Acho que não há mais o que acrescentar, a história não me trouxe tantas emoções como os livros 1 e 2, não teve o final épico que eu esperava, a emocionante "luta final" e, como mencionei antes, não consegui discernir se foi bom ou ruim. Mas acredito que será um bom entretenimento para os que começaram a trilogia e desejam seguir até o fim, assim como eu.
Mensagem: Não foi uma tarefa fácil retirar um tipo de mensagem deste livro, mas enquanto escrevia esta resenha, no exato ponto em que falei sobre o final de Peter, me veio minha mente o "Yin Yang" (significado AQUI)... Peter, o garoto mal que enfiou uma faca no olho de Edward em Divergente, que tentou matar Tris e que mudou para o lado da Jeanine em Insurgente, simplesmente decidiu mudar. Quando sua maldade chegou ao seu ponto extremo, surgiu dentro dele o sentimento oposto, a vontade de ser bom, o que resultou no seu final em Convergente. Achei isso legal, pois mostra que uma pessoa nunca é absolutamente boa ou absolutamente má (até porque, a Tris não é lá um poço de "bondade", ela sabe ser má quando quer), os bons têm tanta capacidade de tornarem-se maus, quanto os maus têm de tornarem-se bons. Nossas vidas não são caminhos únicos, onde nascemos, crescemos e morremos como "bom" ou "mau", são as escolhas que fazemos que nos tornam uma coisa ou outra, e mesmo que tomemos o pior trajeto, ainda assim há chance de mudar, de tomar o caminho contrário e encontrar o bem dentro de nosso mau.
E para os que se acham perfeitamente bons, lembrem-se que não dá para ser "absoluto" ou "perfeito", reconheça os seus defeitos (aquilo que te torna mal, seja: raiva, egoísmo, preconceito, etc.) e tente superá-los, e não reprimi-los. As facções, durante toda a trilogia tentaram reprimir algum tipo defeito, o que acabou trazendo uma falha piorada: a Audácia reprimiu o medo e tornou-se cruel, a Amizade sufocou a violência e tornou-se passiva demais, a Franqueza tentou dar fim a mentira e tornou-se uma insensível, e assim por diante. Reconhecer nosso lado mau (defeitos) é o primeiro passo para o autoconhecimento, e com este conhecimento, teremos uma real oportunidade de "superá-los", pois é muito mais fácil diminuir o seu defeito quando você sabe que ele está ali, do que quando tenta escondê-lo.

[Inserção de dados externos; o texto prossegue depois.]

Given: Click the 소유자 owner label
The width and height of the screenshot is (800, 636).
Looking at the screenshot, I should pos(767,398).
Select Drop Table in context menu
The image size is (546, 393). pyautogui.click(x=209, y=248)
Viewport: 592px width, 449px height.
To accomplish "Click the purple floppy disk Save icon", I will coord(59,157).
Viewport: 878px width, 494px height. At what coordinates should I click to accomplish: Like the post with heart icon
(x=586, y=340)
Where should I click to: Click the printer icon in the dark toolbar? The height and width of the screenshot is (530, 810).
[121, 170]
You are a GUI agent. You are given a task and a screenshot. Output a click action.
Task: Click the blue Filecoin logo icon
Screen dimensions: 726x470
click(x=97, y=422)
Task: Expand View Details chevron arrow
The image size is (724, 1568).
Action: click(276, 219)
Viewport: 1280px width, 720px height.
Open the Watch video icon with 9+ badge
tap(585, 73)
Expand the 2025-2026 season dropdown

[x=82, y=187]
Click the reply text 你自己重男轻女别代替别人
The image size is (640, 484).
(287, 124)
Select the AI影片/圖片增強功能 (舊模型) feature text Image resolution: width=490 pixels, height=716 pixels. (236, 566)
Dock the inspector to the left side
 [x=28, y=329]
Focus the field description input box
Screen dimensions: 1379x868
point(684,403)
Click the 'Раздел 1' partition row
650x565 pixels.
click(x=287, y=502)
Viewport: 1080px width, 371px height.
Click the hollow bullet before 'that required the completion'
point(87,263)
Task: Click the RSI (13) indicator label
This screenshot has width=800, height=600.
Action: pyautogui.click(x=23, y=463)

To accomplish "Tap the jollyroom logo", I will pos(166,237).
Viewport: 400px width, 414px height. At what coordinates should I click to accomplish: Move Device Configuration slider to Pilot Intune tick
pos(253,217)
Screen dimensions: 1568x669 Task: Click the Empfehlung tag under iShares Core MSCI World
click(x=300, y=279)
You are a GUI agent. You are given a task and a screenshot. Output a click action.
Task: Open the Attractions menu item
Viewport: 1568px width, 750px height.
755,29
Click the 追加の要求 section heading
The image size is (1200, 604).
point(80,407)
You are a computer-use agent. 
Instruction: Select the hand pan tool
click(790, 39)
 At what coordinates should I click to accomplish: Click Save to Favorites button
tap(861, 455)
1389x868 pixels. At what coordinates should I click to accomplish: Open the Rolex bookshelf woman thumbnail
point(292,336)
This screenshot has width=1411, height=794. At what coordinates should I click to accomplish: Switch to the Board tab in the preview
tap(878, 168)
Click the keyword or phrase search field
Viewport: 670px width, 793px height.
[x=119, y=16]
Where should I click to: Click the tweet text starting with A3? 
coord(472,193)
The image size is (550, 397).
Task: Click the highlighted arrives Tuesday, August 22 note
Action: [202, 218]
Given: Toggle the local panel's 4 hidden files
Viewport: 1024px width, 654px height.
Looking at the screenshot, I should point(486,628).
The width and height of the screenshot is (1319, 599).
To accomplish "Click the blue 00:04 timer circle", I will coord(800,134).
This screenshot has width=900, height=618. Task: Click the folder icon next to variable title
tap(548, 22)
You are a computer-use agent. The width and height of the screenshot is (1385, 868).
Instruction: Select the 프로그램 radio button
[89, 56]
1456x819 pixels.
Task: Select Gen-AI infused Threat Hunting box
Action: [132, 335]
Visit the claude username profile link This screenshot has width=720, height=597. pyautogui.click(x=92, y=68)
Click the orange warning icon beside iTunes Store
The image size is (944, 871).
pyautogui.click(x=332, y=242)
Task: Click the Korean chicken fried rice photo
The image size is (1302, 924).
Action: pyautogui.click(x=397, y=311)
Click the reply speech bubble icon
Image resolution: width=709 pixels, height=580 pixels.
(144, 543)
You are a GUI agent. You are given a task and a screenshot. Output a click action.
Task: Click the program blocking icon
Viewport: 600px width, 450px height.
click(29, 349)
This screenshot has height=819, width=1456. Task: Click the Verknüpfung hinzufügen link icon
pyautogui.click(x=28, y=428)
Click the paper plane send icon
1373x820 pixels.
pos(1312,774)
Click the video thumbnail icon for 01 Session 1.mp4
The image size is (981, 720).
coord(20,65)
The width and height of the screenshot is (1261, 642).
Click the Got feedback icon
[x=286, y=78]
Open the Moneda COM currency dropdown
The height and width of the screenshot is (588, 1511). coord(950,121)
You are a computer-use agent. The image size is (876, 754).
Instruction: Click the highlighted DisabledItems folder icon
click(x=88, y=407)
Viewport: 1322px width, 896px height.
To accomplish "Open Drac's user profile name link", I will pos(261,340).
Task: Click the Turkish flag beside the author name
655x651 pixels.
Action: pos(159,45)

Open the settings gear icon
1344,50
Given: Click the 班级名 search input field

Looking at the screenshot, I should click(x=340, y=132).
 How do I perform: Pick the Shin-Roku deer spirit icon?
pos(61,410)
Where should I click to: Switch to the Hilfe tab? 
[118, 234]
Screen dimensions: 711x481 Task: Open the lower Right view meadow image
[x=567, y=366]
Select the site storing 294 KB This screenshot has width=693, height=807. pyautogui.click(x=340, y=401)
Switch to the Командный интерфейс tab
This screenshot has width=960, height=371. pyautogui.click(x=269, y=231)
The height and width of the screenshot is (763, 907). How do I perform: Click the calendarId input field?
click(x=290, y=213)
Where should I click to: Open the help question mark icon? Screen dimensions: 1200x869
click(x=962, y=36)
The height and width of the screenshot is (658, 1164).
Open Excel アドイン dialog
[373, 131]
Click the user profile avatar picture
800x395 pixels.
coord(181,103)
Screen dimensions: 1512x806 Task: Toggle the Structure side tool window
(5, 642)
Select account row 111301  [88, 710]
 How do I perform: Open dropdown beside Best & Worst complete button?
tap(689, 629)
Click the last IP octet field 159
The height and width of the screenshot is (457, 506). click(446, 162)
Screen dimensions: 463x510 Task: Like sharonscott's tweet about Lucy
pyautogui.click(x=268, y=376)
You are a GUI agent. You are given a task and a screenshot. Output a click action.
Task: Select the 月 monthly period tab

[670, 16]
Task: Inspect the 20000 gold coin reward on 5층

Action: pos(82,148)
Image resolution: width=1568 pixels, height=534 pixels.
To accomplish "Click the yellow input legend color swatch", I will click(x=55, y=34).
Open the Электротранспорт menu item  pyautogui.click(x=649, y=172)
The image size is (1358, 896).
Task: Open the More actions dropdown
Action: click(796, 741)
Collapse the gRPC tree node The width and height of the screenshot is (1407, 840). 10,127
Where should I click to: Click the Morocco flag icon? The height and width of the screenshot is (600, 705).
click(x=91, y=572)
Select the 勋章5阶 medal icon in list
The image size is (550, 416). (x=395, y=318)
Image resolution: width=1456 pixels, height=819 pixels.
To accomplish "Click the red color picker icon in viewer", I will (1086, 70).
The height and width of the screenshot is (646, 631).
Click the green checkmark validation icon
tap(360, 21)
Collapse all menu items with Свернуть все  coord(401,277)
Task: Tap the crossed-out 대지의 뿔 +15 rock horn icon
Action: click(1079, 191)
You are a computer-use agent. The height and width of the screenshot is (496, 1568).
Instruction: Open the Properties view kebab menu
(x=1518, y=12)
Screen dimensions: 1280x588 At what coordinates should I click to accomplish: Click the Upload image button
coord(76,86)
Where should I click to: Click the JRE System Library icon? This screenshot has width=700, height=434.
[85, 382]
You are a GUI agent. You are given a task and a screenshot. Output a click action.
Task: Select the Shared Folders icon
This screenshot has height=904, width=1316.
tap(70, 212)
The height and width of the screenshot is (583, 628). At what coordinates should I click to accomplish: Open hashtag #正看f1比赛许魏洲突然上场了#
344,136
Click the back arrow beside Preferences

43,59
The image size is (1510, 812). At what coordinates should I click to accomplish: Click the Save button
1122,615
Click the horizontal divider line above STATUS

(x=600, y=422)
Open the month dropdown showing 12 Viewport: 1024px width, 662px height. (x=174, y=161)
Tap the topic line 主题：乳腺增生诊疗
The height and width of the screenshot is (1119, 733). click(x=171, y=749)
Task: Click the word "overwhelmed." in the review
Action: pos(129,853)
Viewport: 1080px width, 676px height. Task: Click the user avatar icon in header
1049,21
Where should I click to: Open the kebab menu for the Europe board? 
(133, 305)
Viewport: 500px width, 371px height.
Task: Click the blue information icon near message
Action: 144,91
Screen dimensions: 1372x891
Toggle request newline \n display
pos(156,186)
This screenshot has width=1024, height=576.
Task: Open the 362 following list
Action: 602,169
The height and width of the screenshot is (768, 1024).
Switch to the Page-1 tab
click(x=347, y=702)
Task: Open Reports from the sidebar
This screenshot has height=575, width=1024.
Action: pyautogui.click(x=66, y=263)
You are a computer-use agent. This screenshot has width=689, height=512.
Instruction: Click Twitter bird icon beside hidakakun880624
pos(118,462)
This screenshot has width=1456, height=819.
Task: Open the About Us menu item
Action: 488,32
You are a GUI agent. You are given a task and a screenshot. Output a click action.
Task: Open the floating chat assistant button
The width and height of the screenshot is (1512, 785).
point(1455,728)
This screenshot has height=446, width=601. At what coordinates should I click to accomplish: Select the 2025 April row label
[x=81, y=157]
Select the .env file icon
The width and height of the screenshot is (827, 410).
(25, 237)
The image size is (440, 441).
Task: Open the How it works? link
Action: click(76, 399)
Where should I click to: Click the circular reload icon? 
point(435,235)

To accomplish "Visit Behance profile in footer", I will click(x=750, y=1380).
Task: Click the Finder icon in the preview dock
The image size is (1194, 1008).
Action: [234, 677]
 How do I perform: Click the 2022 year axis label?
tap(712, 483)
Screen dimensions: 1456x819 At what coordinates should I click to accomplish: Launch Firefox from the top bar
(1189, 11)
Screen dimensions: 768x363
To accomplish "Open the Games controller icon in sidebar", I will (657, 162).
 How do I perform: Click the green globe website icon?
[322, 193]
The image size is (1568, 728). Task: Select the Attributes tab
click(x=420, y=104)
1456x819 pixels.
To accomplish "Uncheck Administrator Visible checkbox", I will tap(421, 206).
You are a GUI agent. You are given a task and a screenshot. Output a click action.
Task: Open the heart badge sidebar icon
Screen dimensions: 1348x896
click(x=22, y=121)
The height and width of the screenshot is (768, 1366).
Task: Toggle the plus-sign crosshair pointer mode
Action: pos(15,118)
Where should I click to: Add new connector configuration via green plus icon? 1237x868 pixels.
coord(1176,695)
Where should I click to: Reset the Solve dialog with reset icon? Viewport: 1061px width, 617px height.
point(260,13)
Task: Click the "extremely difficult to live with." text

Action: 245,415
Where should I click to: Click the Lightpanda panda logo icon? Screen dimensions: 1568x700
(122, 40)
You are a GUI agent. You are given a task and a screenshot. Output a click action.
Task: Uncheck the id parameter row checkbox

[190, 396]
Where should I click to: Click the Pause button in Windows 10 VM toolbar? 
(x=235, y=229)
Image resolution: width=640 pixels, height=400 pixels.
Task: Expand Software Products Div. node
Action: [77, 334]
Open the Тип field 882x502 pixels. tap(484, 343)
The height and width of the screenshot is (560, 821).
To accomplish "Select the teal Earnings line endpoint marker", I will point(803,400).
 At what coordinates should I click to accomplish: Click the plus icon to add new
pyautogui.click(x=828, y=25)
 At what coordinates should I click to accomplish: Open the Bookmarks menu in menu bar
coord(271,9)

Opinião Final: Não foi o que eu esperava. Tive uma leitura meio monótona, que acabou me decepcionando um pouco, mas vale a pena ler para saber como a aventura de Tris e Quatro irá terminar. Recomendo com ressalvas! A trilogia no geral é boa, o primeiro livro é o melhor de todos, a qualidade cai um pouco no segundo e ainda mais no terceiro, mas acho que eu recomendaria a um amigo, sim.